In order to add a moral impetus to abortion, pro-aborts have long sought evidence that unwanted children are disproportionately likely to be deviants as well as impoverished and poorly educated. The authors of the study in question conveniently “conclude that unwanted children are most likely to commit crimes as adults, and those most likely to give birth to unwanted children are teenagers, minorities and the poor. Those are also the people most likely to choose abortion, the study found,” reported the Sun. 

Canada’s Henry Morgentaler philosophized on this point late last year, saying that “fewer unwanted children are being born … the ones that get neglected, abused or brutalized. These are the children who when they grow up sometimes have this vengeance, rage and hatred in their hearts.”

In response to the current U.S. study, Douglas Baird, a University of Chicago law professor,  argues: “‘I would find this paper much more plausible if they found abortion affected education rates, unemployment rate’ and other aspects of society,” noted the Sun. The authors of the study are Steven Levitt, a University of Chicago economist, and John Donohue III, a Stanford University law professor.

**Exercise brief:** Continue the passage on the study linking legalized abortion to lower crime rates, beginning after its final sentence.

**Data segment:**
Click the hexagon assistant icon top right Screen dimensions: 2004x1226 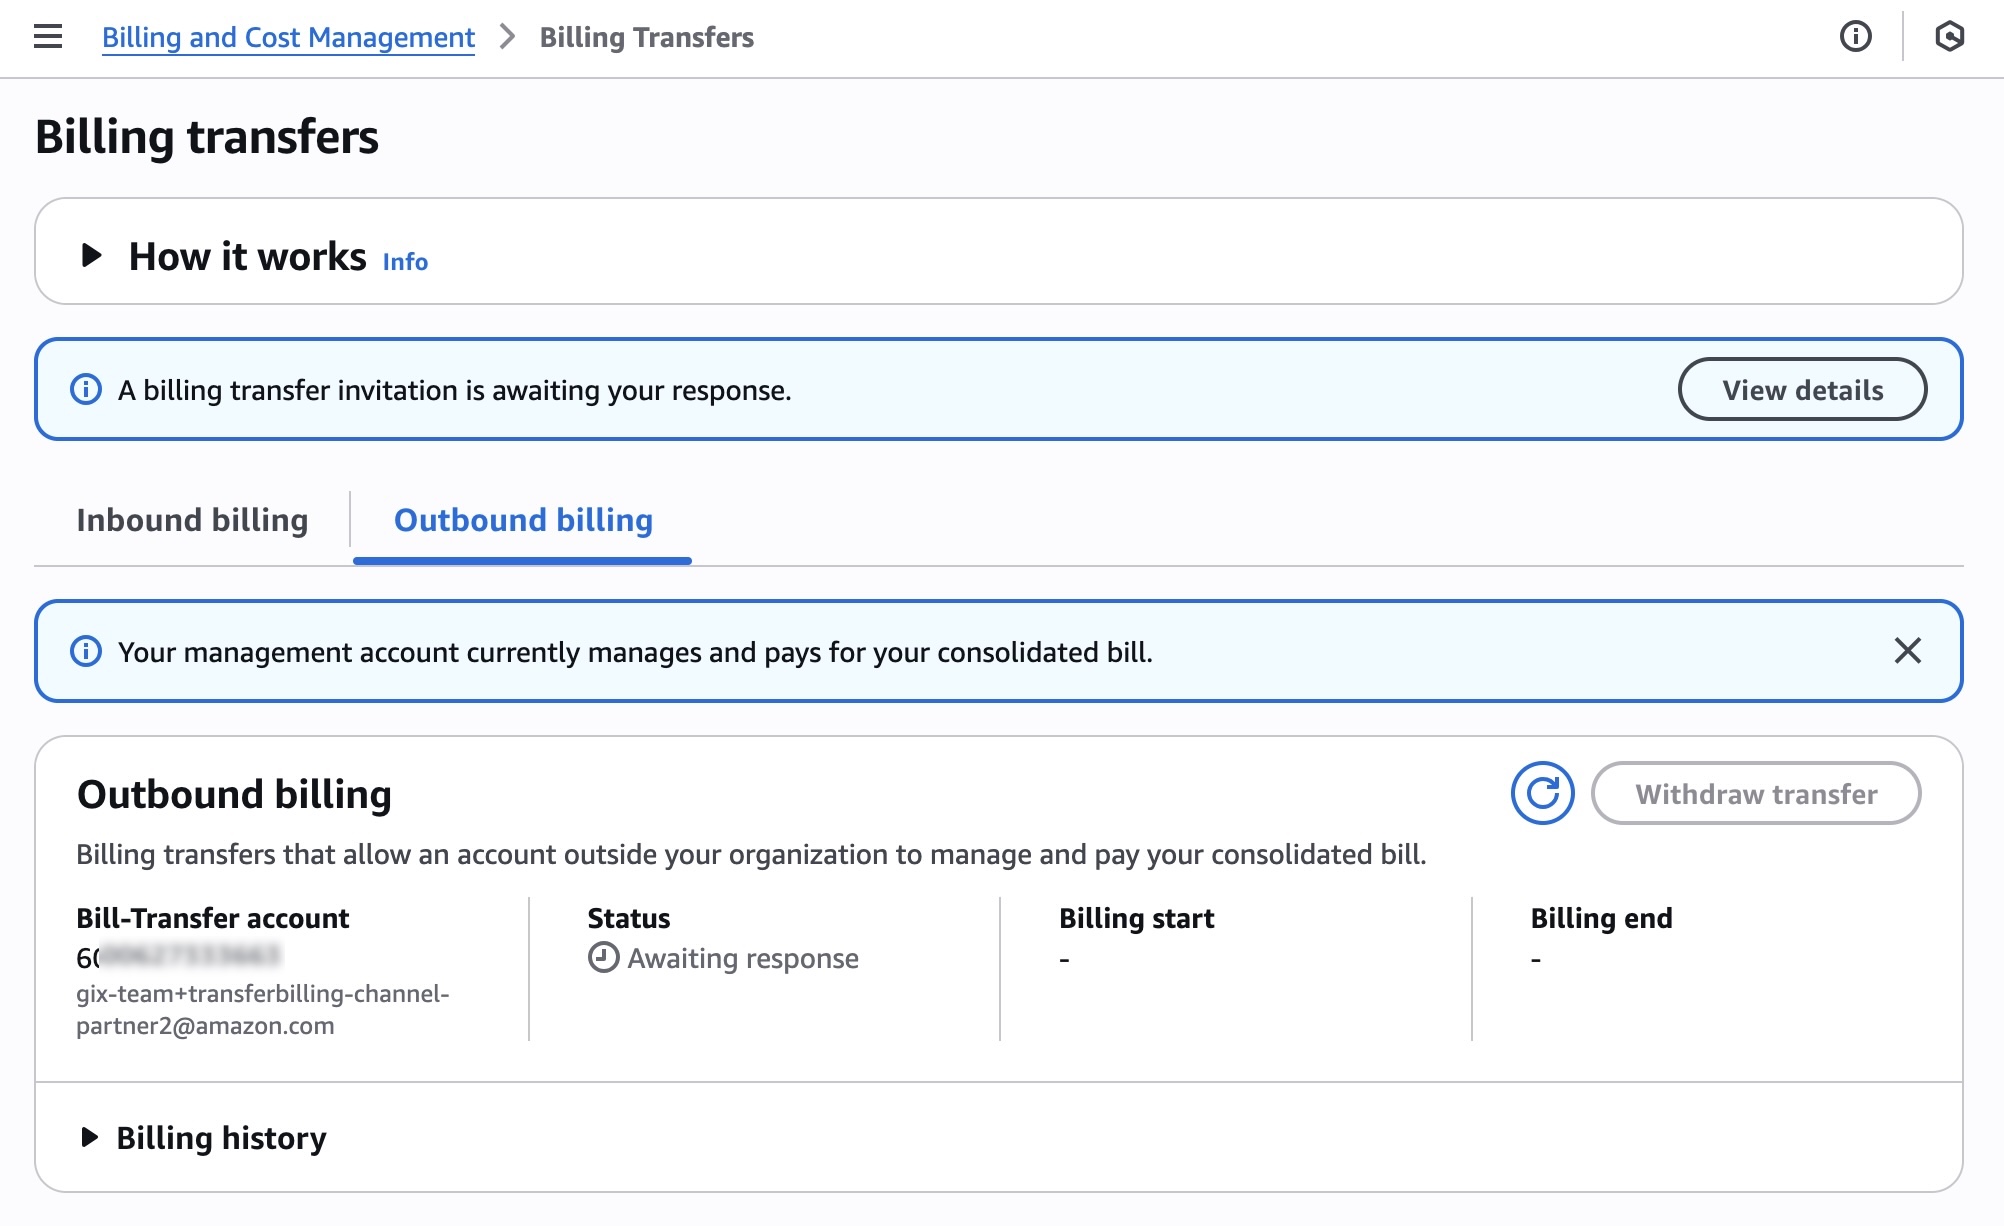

**Task result:**
In response to claims like these, lists have been put together by pro-lifers of the kinds of people who might have been aborted today, but who, because they lived despite their hardships, have contributed powerfully to the world. This scenario could well lead to abortion today: “The father is sick with sniffles, the mother has TB. They have 4 children.

1st is blind, 2nd is dead, 3rd is deaf, 4th has TB. She finds she’s pregnant again.” Yet that fifth pregnancy produced Beethoven.  Then there is this scenario: “A teenage girl is pregnant. She’s not married. Her fiance is not the father of the baby, and he’s very upset.” That was the predicament of Jesus Christ’s mother, Mary. Then there’s the case of the very poor preacher and his wife who already have 14 kids. “Now she finds out she’s pregnant with a 15th.” Number 15 was John Wesley, one of the great Christian evangelists of the 19th century.